Records from a data source
═══

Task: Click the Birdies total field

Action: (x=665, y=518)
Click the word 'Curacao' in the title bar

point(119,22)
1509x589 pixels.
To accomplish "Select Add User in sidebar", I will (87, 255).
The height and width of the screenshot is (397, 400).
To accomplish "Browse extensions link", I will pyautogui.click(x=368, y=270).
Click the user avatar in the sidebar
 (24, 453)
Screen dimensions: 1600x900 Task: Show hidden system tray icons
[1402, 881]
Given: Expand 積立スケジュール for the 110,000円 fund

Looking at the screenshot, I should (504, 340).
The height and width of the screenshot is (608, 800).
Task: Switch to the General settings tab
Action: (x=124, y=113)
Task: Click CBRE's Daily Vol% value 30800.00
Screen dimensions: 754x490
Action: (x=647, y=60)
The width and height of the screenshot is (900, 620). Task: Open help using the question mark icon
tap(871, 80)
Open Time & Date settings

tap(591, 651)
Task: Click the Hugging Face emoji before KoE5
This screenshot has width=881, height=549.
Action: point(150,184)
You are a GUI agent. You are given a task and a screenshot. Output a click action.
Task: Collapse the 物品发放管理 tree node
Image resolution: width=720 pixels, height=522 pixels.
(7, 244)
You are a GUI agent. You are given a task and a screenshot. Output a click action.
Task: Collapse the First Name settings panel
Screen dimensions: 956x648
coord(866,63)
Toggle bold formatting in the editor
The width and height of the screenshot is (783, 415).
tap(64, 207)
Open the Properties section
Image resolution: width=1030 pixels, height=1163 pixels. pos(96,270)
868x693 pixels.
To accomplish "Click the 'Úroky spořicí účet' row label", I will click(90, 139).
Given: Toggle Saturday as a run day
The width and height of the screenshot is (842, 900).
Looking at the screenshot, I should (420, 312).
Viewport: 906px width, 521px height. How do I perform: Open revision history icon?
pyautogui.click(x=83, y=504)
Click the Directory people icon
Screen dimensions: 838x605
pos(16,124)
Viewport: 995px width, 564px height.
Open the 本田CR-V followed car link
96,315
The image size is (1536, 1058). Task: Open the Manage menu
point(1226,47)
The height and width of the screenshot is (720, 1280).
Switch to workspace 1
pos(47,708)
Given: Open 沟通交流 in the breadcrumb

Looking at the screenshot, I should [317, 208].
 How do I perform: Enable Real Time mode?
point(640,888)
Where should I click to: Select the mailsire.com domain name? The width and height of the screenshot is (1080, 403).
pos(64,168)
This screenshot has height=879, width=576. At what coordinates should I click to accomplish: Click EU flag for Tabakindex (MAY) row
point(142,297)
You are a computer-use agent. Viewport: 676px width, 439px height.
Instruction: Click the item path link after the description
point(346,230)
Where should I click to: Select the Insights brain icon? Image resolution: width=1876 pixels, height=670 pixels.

═══

Problem to work on: Read through the entries and copy every line that includes "will".

Answer for this exercise:
To accomplish "Select Add User in sidebar", I will (87, 255).
To accomplish "Browse extensions link", I will pyautogui.click(x=368, y=270).
To accomplish "Click the 'Úroky spořicí účet' row label", I will click(90, 139).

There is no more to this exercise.